Tracing the gaps - Unraveling initial steps in hexose metabolism in Saccharolobus solfataricus using an improved stable isotope labeling approach

Archaea are often found in harsh habitats withstanding for instance high temperatures, salinity and acidic or alkaline environments making them valuable models to understand life under extreme conditions. Their metabolism is characterized by unique and unusual metabolic pathways and enzymes that differ from bacteria and eukaryotes. Among the Thermoproteota, Saccharolobus solfataricus represents an important model organism for archaeal metabolism. It thrives under thermoacidophilic conditions with an optimum temperature of 80 °C and a pH value between 2 and 4. Additionally, it is characterized by its metabolic versatility, which allows it to grow on a wide variety of carbon sources.

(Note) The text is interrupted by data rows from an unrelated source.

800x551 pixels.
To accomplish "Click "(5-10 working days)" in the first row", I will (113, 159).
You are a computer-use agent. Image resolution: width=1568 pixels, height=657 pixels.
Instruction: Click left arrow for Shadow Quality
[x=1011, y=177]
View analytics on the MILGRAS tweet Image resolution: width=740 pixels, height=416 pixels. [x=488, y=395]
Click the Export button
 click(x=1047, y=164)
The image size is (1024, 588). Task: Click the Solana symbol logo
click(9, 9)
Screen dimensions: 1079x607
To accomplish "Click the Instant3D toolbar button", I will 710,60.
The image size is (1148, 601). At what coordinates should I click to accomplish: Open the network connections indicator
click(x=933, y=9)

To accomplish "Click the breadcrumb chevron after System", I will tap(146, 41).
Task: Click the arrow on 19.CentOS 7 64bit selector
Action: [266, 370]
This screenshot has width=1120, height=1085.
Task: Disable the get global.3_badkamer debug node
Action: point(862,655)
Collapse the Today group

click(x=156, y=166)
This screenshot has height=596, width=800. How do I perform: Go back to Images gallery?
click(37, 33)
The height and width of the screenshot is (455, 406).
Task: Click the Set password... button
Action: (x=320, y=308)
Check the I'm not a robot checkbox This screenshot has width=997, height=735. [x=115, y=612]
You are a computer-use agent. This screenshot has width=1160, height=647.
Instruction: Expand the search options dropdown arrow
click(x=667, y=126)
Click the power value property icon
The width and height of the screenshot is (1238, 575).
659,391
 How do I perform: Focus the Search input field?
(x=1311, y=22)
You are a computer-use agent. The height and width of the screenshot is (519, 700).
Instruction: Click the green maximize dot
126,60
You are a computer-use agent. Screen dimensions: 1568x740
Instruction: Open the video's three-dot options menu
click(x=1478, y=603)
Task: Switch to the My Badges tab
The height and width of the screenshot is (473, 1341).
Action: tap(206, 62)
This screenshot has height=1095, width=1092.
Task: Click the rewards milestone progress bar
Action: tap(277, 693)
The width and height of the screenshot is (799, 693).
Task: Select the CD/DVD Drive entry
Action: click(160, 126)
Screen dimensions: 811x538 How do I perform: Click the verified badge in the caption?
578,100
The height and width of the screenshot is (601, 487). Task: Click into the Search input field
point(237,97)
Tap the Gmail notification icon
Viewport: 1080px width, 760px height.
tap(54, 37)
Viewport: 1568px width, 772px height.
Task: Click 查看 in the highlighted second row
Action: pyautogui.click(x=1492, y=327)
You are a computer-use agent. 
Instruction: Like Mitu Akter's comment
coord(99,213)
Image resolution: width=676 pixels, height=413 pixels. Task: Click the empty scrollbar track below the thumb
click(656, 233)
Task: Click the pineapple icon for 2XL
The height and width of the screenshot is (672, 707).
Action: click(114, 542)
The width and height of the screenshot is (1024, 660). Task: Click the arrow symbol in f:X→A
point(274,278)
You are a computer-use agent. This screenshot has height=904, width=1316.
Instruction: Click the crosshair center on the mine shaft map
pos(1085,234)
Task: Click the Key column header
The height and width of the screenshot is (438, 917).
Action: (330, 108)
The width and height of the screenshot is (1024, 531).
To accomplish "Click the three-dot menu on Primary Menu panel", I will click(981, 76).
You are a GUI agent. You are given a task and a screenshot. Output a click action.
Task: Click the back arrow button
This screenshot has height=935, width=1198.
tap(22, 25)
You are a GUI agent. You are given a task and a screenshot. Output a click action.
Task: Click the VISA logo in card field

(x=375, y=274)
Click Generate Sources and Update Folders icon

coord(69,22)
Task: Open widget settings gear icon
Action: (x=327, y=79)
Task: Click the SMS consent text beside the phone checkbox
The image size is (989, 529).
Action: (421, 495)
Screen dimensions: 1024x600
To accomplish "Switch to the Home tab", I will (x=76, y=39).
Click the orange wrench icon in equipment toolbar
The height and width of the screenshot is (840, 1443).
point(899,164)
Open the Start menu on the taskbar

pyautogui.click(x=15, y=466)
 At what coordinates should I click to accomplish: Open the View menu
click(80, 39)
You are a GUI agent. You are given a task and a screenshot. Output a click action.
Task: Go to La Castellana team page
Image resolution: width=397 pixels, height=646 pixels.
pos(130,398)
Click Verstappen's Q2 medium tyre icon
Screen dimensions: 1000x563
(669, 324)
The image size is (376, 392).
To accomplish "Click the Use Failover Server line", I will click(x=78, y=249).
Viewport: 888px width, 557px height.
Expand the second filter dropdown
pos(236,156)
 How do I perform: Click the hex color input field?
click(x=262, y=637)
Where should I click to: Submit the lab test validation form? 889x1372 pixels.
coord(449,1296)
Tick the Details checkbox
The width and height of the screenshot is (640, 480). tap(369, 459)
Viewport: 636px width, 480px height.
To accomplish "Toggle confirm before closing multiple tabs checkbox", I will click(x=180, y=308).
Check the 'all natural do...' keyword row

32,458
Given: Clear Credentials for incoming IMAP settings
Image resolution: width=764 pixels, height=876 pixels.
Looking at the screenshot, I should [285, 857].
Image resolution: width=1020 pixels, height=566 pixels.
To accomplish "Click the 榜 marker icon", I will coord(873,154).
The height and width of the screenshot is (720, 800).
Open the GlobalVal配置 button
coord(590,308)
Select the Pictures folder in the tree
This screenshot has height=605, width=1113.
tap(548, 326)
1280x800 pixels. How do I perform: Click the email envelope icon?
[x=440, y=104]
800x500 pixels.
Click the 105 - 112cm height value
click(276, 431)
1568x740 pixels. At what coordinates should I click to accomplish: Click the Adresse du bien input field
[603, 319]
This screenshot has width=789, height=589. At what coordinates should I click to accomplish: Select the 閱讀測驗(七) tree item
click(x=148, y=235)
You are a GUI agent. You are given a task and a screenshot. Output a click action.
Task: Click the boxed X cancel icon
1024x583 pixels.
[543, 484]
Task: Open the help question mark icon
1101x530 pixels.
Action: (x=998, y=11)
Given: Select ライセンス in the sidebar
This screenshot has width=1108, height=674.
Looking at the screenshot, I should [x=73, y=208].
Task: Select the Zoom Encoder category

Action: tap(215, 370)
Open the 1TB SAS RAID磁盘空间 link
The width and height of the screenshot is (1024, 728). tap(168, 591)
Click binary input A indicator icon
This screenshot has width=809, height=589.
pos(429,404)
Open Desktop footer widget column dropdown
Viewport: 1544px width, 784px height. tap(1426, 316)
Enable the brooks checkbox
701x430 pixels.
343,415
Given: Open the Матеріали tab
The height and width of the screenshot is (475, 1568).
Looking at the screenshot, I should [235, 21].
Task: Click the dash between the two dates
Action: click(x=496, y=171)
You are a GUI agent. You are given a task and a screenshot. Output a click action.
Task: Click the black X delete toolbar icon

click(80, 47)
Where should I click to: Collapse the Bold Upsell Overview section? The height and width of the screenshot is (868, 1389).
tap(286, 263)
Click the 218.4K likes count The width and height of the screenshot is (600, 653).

For some hexoses like D-glucose and D-galactose the central carbohydrate metabolism has been extensively investigated, revealing a modified branched Entner-Doudoroff (ED) pathway for degradation instead of the Embden-Meyerhof-Parnas (EMP) pathway commonly used by other organisms. However, the degradation of other hexoses, such as D-mannose and D-fructose, is poorly understood so far. An initial ¹³C₆-mannose spiking experiment indicated that the ED pathway is involved in D-mannose degradation. Due to the absence of homologues enzymes for known D-fructose degradation, a completely novel pathway is hypothesized. To unravel these metabolic blind spots, a GC-MS-based method has been optimized to intentionally slow down the metabolism of S. solfataricus. In this way, the metabolic flux of ¹³C₆-labeled D-mannose and D-fructose can be traced in the first steps of degradation, paving the way for future elucidation and mapping of the degradation pathway.